Family spokesman Victor Dlamini confirmed earlier on Monday that Mrs. Mandela “succumbed peacefully in the early hours of Monday afternoon surrounded by her family and loved ones” following a long illness, which had seen her go in and out of the hospital since the start of the year.
Mrs. Madikizela-Mandela was born in 1936 in the Eastern Cape – then known as Transkei.
She was a trained social worker when she met her future husband in the 1950s. They went on to have two daughters together.
Winnie and Nelson were married for a total of 38 years, although for almost three decades of that time they were separated due to Mr. Mandela’s long imprisonment.
It was Winnie who took his baton after he was jailed for life, becoming an international symbol of resistance to apartheid. She too was jailed for her role in the fight for justice and equality.
To her supporters, she became known affectionately as “Mother of the Nation.”
Due to her political activities, Winnie was regularly detained by the National Party government. She was tortured, subjected to house arrest, kept under surveillance, held in solitary confinement for over a year and even banished to a remote town. She emerged as a leading opponent of apartheid during the later years of her husband’s imprisonment (August 1963 – February 1990).
For many of those years, she was exiled to the town of Brandfort in the Orange Free State and confined to the area, except for when she was allowed to visit her husband at Robben Island. Beginning in 1969, she spent eighteen months in solitary confinement at Pretoria Central Prison. It was at this time that Winnie Mandela became well known in the Western world. She organized local clinics, campaigned actively for equal rights and was promoted by the ANC as a symbol of their struggle against apartheid.

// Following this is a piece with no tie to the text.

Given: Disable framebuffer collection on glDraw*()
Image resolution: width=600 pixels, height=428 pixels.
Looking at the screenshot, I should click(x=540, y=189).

In 1985, Mrs. Mandela won the Robert F. Kennedy Human Rights Award along with fellow activists Allan Boesak and Beyers Naudé for their human rights work in South Africa. The Award is given annually by the Robert F. Kennedy Center for Justice and Human Rights to an individual or group whose courageous activism is at the heart of the human rights movement and in the spirit of Robert F. Kennedy’s vision and legacy. She received a Candace Award for Distinguished Service from the National Coalition of 100 Black Women in 1988.